On 22 Jan., 17:48, "Jesse F. Hughes" <je...@phiwumbda.org> wrote:
> WM <mueck...@rz.fh-augsburg.de> writes:
> > On 22 Jan., 15:49, "Jesse F. Hughes" <je...@phiwumbda.org> wrote:
>
> > FIS: Finite Initial Segment
> > FISON: Finite Initial Segment Of Naturals (or indices)

>
> >> Well, it's not a "union" in the usual sense, but let's let it pass.
>
> > It is a union in that sense that every FISON {1, 2, ..., n+1} added
> > contains all smaler FISONs {1, 2, ..., n}.

>
> We were speaking about the real number d, not the set N.


The set N is required to index the digits of the decimal fractions of
the real numbers.
>
> > This does never change. In particular the set is always finite. If
> > you add with always doubling frequence, you can add all FISONs in
> > finite time - given that an "all" is meaningfull here. But at the
> > end, you think, we cannot follow so quickly, and abracadabra we get
> > something larger than every FISON? Not in mathematics!

>
> Look, you need to offer an actual proof that
>
>   U_n=1^oo {1,...,n} is finite.
>
> I'll give you a hint, by showing you the proof that
>
>   U_n=1^oo {1,...,n} is infinite.


Unfortunately you don't seem to understand what infinite means, in
particular that it has two different meanings.
>
> Just so you know what a proof looks like.
>
> Here's the proof.  First, let me be clear what I mean by infinite.  I
> mean that there is no natural k such that |U_n=1^oo {1,...,n}| = k.


That is potential infinity. That proof is not necessary, because the
set is obviously potentially infinite. No, you shoudl give a proof,
that there is a larger k than all finite k.
>
> Hence, by definition, U_n=1^oo {1,...,n} is infinite.

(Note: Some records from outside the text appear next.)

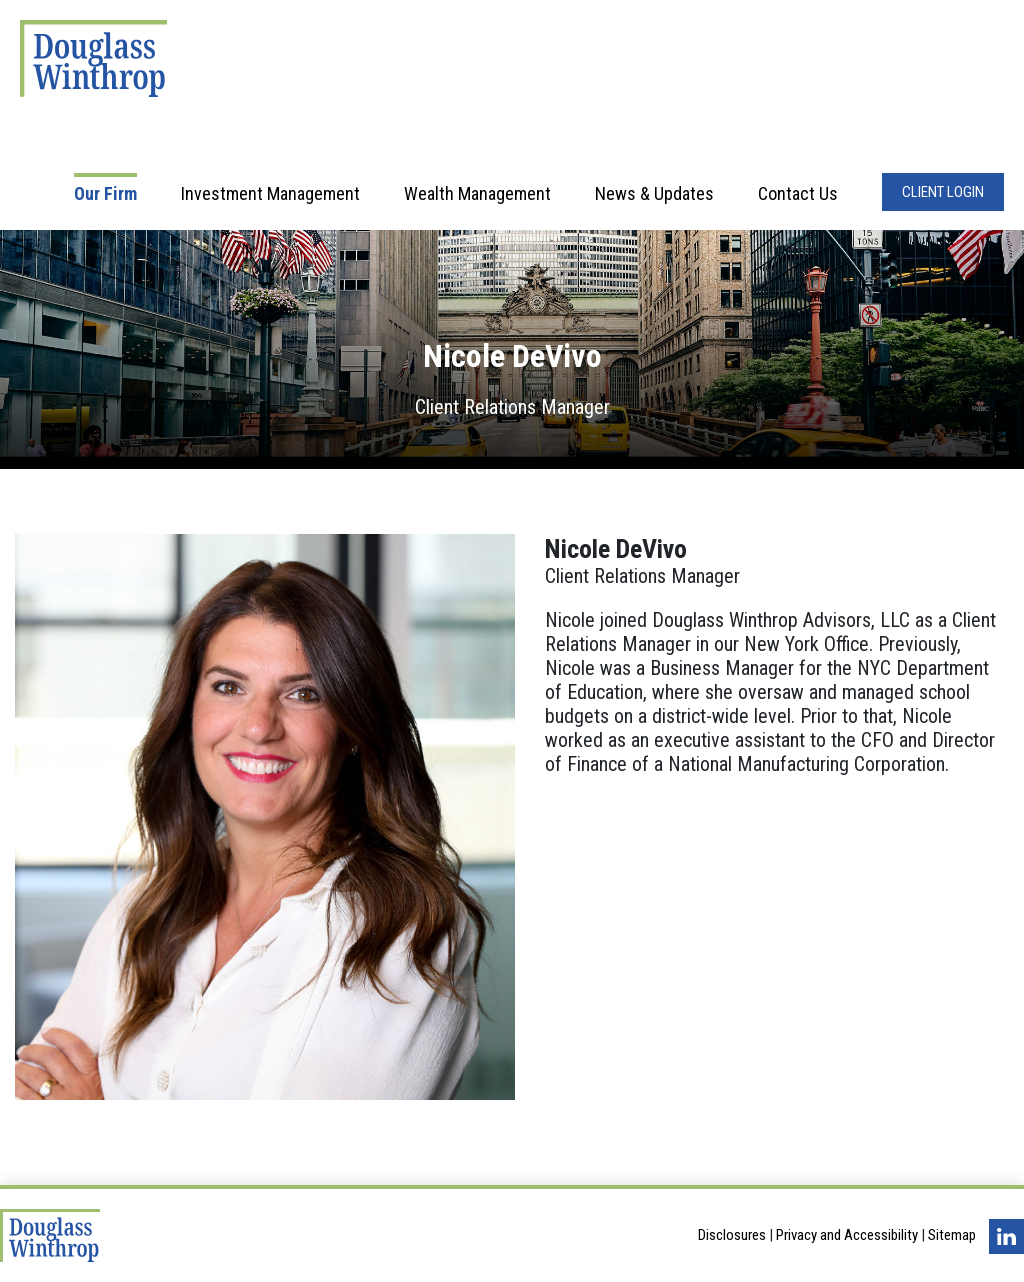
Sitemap (952, 1236)
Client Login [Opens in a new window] (943, 192)
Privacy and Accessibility (847, 1236)
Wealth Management (477, 193)
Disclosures (732, 1236)
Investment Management (270, 193)
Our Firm (105, 193)
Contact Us (798, 193)
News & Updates (654, 193)
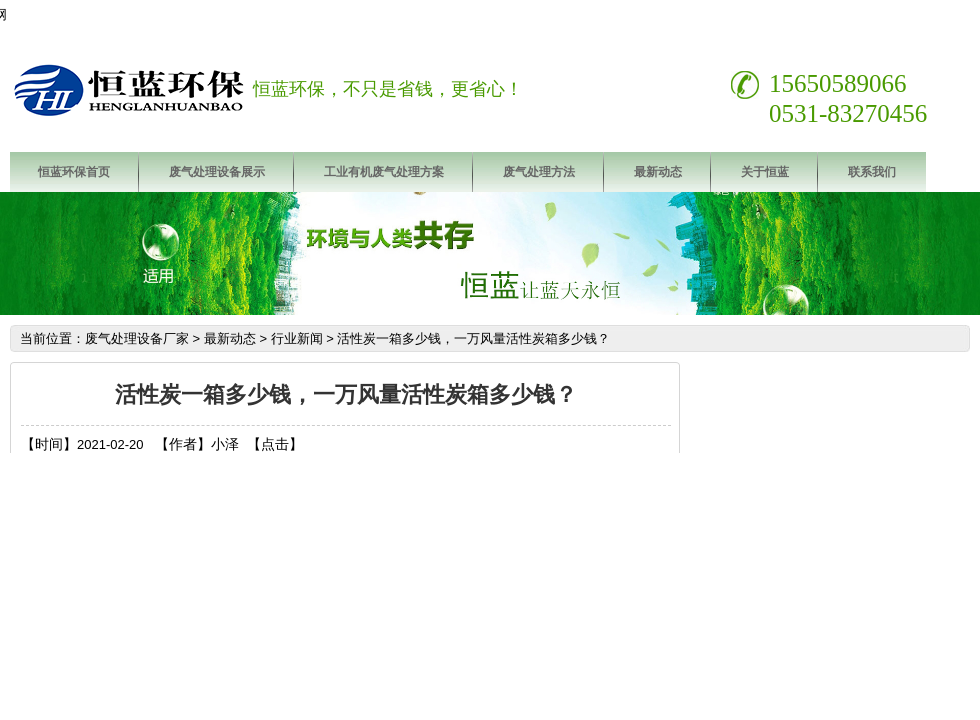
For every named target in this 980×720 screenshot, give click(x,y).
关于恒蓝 (765, 172)
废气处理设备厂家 (137, 338)
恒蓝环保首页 (74, 172)
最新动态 (658, 172)
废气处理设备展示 (217, 172)
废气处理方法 (539, 172)
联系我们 (872, 172)
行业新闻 (297, 338)
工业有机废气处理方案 (384, 172)
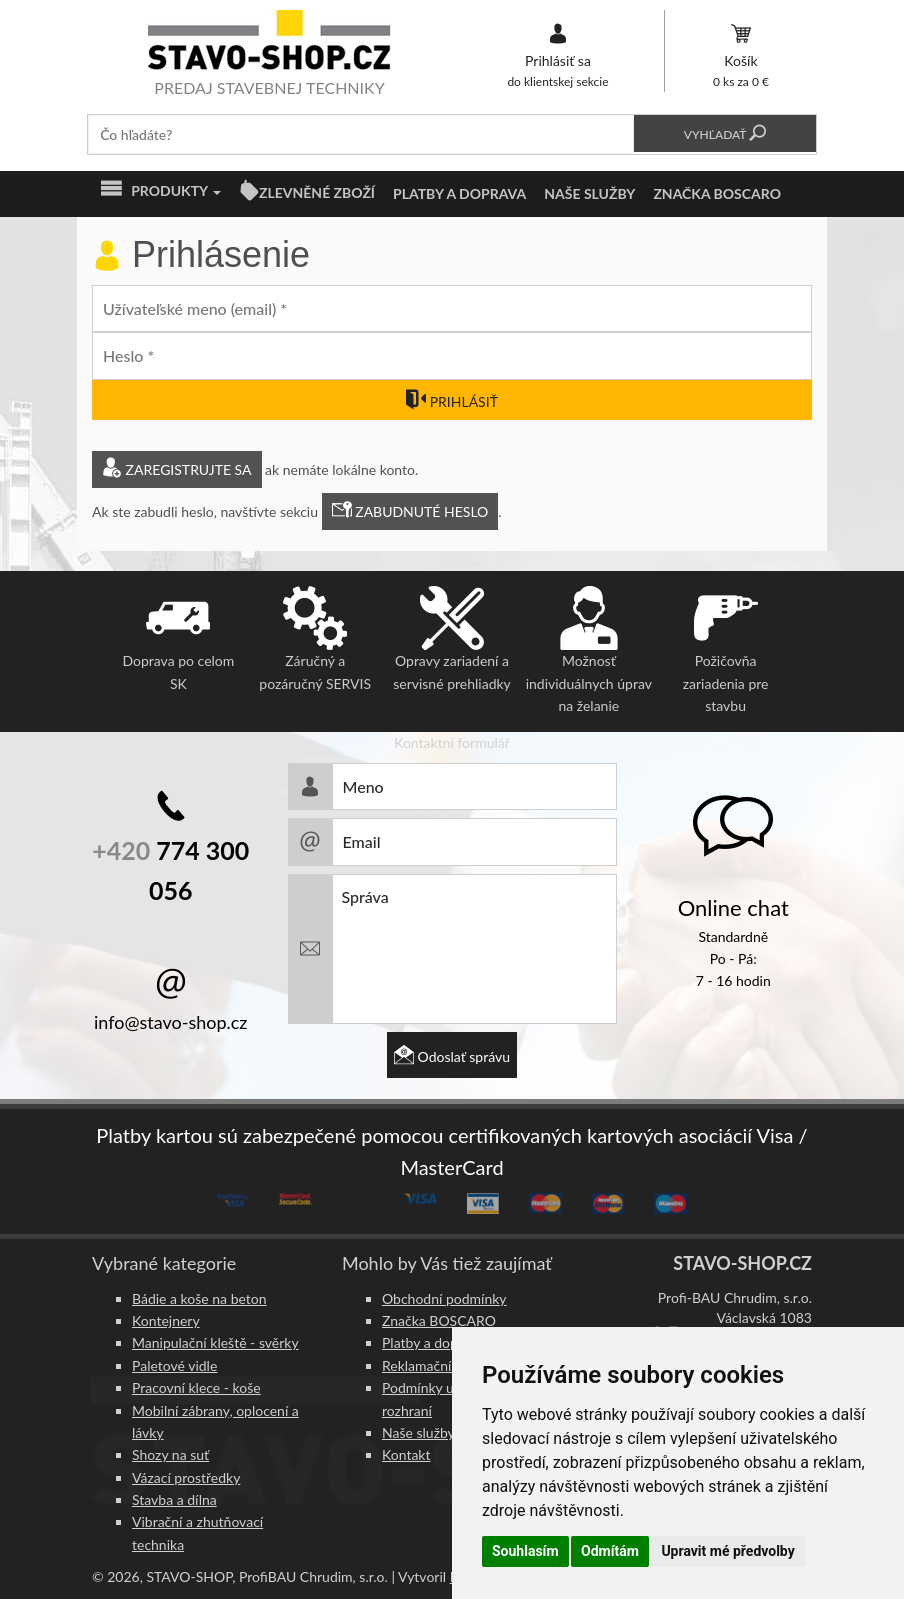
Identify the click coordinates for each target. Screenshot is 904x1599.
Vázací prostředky (186, 1477)
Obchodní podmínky (444, 1298)
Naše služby (589, 193)
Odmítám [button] (610, 1551)
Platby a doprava (459, 193)
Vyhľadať (725, 134)
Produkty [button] (161, 191)
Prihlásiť (452, 401)
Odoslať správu (452, 1056)
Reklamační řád (428, 1365)
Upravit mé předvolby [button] (727, 1551)
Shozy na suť (170, 1454)
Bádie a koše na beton (199, 1298)
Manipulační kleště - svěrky (215, 1342)
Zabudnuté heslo (410, 511)
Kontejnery (166, 1320)
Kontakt (406, 1454)
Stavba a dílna (174, 1499)
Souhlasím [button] (525, 1551)
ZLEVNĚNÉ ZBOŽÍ (317, 192)
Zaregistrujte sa (177, 469)
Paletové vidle (174, 1365)
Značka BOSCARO (717, 193)
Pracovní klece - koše (196, 1387)
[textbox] (361, 134)
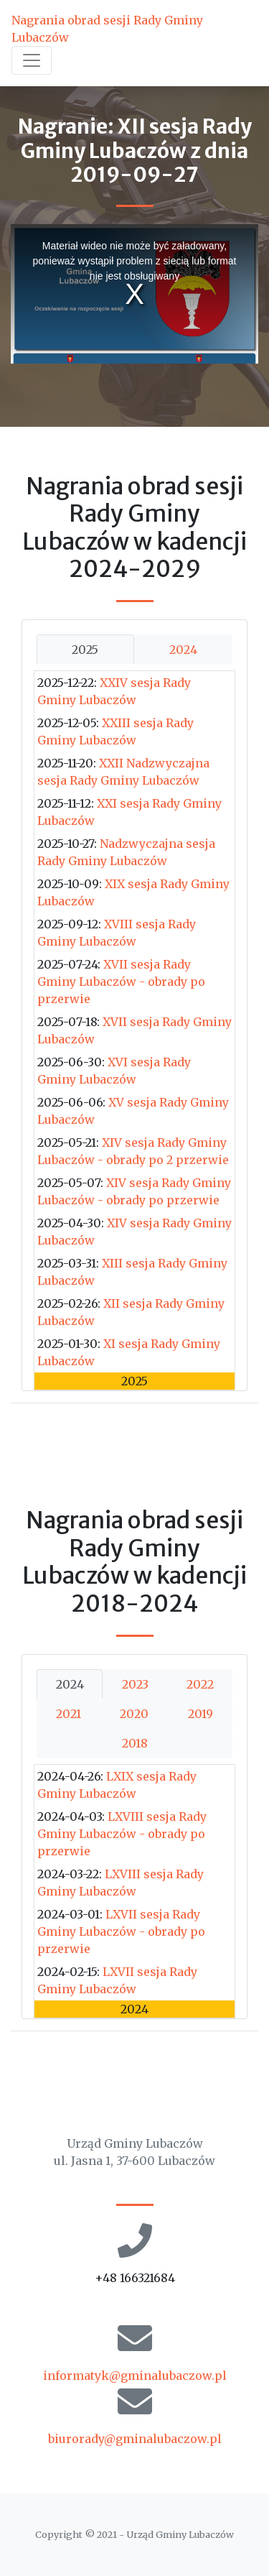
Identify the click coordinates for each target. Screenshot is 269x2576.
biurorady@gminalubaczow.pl (135, 2439)
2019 (200, 1714)
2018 (135, 1743)
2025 (85, 649)
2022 (200, 1684)
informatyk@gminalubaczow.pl (135, 2375)
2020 (134, 1714)
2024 (183, 649)
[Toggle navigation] (31, 60)
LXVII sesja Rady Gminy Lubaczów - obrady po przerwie (121, 1931)
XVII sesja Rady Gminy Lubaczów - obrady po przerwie (121, 981)
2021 (68, 1714)
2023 (135, 1684)
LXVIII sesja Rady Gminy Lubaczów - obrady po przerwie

Correct, there is no finite threshold.
>
> Now, I'm sure you're familiar with that argument.  I'd like to see
> your claim to the contrary proved with just as much detail and I'd
> like for you to be willing to answer any questions I raise about any
> steps I don't understand.
>
> Until then, I simply cannot see your reasoning that the union is
> finite.


You have not proved that the cardinal number of the union surpasses
all natural numbers. And even if you had done so, it would be useless,
because the union of FISONs cannot surpass itself.
>
>

> > From this "for every n" you claim "for all". And that is wrong for
> > infinite sets.

>
> I have no idea what difference between "for every" and "for all" you
> have in mind, but feel free to read the above as "for every n".


I know that. But as I already mentioned, actual infinity requres "for
all n".

Regards, WM